Et il fut convenu qu’on vendrait l’âne à la foire…
« Ce fut, bien entendu, Panuce qui s’y rendit seul. Puisqu’il était convenu que Pancrace et l’âne n’étaient à eux deux qu’une seule et même personne, il ne convenait pas de les montrer ensemble.
— I, l’aï ! hue, già, l’aï ! »
« Or, de son côté, pour acheter un autre âne dont il ne se pouvait passer, Mangeosèbe était allé à la foire.
« Et, de très loin, il reconnut son âne et courut vers lui, ébahi… puis, après réflexion, lui donnant sur le museau une petite tape, une caresse tendre, toute pleine d’indulgence :
« — Ze comprends, lui dit-il, pechère !… Oouras maï quàouco couyounado ! ce qui peut se traduire ainsi : « Tu auras fait encore quelque mignonne sottise, nigaud ! » Mais, vaï, ajouta-t-il, ce n’est pas moi qui t’achèterai !… … On ne m’attrape pas deux fois !… Je vois bien que tu as tout à fait l’air d’un âne, mais je suis payé pour savoir que tu n’es qu’un moine ! »

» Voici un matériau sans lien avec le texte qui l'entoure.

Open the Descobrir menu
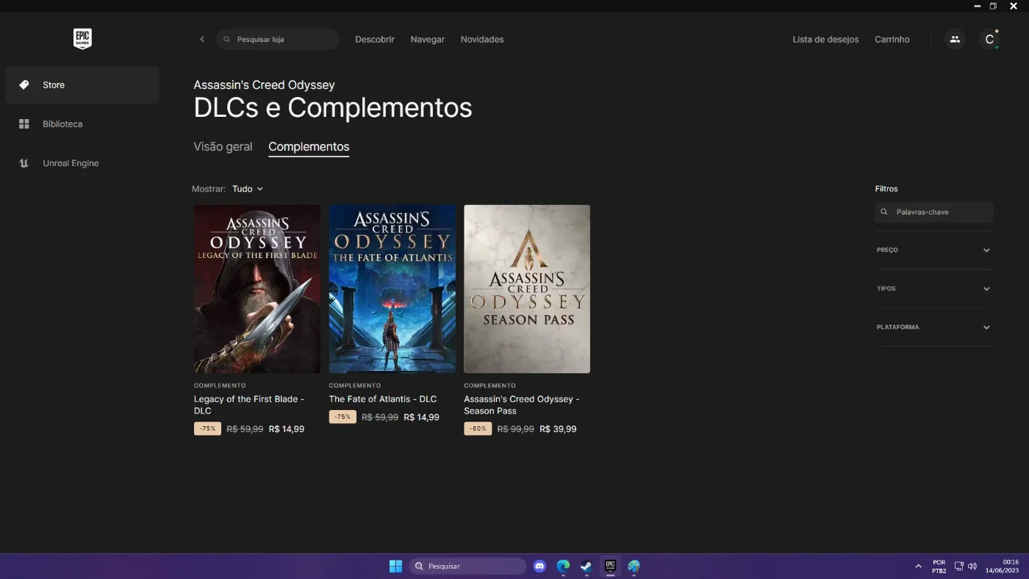The height and width of the screenshot is (579, 1029). click(375, 40)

— Ce qui prouve, s’écria Maurin, que bien avant les assignats, il y avait des ânes qui parlaient comme des hommes ; mais vous trouveriez plus facilement aujourd’hui des hommes qui parlent comme des ânes !… C’est égal, monsieur Cabissol, vous la contez comme un malin ! et si j’avais votre talent, je ferais des livres le jour et la nuit.
— Il y a trop d’écrivains, dit M. Labarterie. Et plus il y a d’écrivains, moins il y a de lecteurs.

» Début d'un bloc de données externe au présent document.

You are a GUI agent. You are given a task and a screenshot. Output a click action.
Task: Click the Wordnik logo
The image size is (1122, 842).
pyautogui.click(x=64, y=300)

— Et plus il y a de vin, dit Maurin, moins on en vend… Pauvre France !
En sortant, le général dit à M. Labarterie :
— Je n’aime pas ce préfet chercheur de popularité, qui invite à dîner des goujats avec des gentlemen. Il m’avait demandé la permission d’inviter Maurin à dîner, c’est vrai, — mais je ne savais pas que ce braconnier se paierait ma tête et la vôtre. Ce doit être un anarchiste. Ils le sont tous dans le Var.

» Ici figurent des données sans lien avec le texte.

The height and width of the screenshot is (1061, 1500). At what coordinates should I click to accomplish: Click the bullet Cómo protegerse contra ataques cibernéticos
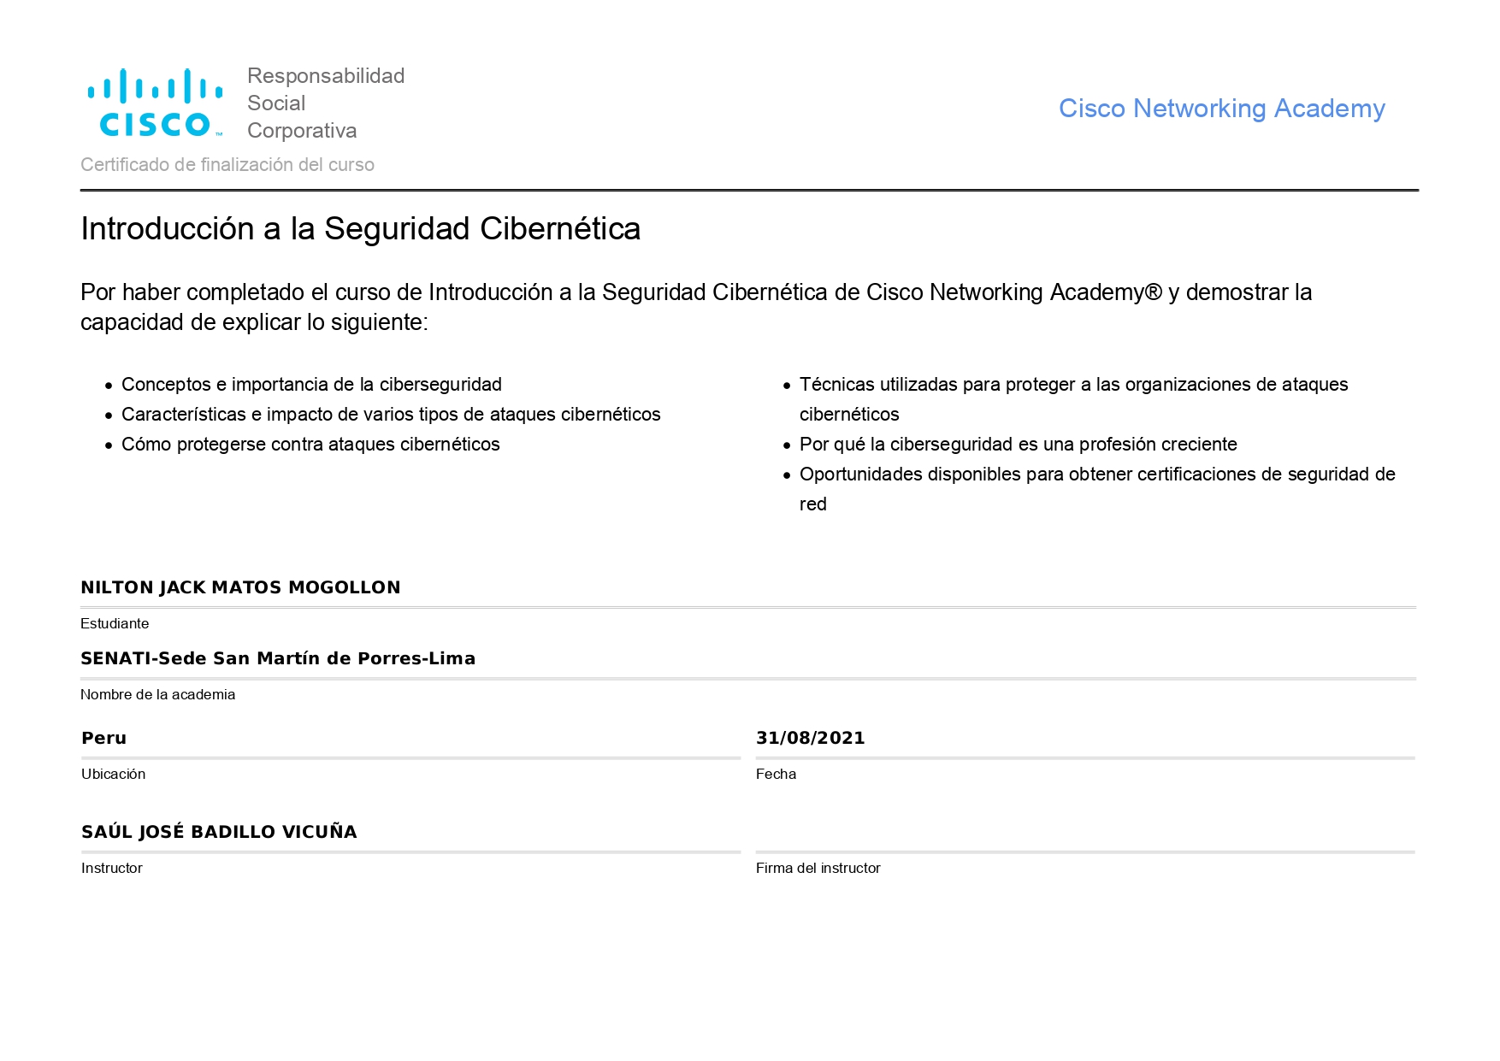pyautogui.click(x=310, y=445)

— Je renonce à représenter ces gens-là au Palais-Bourbon, dit M. Labarterie d’un air important.
Il assura sa casquette-melon sur sa tête et son cor de chasse sur son épaule :
— « J’y renonce. Ce sont eux, les vilains merles ! Je me porterai dans un département du nord.
— Eh bien ! monsieur le préfet ? disait Cabissol, croyez-vous que c’est un type, notre Maurin ! je vous dis qu’il lui faudrait Balzac pour historiographe. Ce qu’il y a en lui de génie de race est inexprimable. Il y a trop de choses à la fois dans un seul de ses regards et de ses gestes !
— C’est vrai, dit le préfet. Cet homme, c’est toute une race, mais malheureusement le meilleur de lui est intraduisible.
— Aucune émotion ne se transmet au moyen des mots. L’art ne peut que donner un ressouvenir des choses, et c’est déjà bien joli. S’il en était autrement, la poésie écrite suffirait aux amoureux.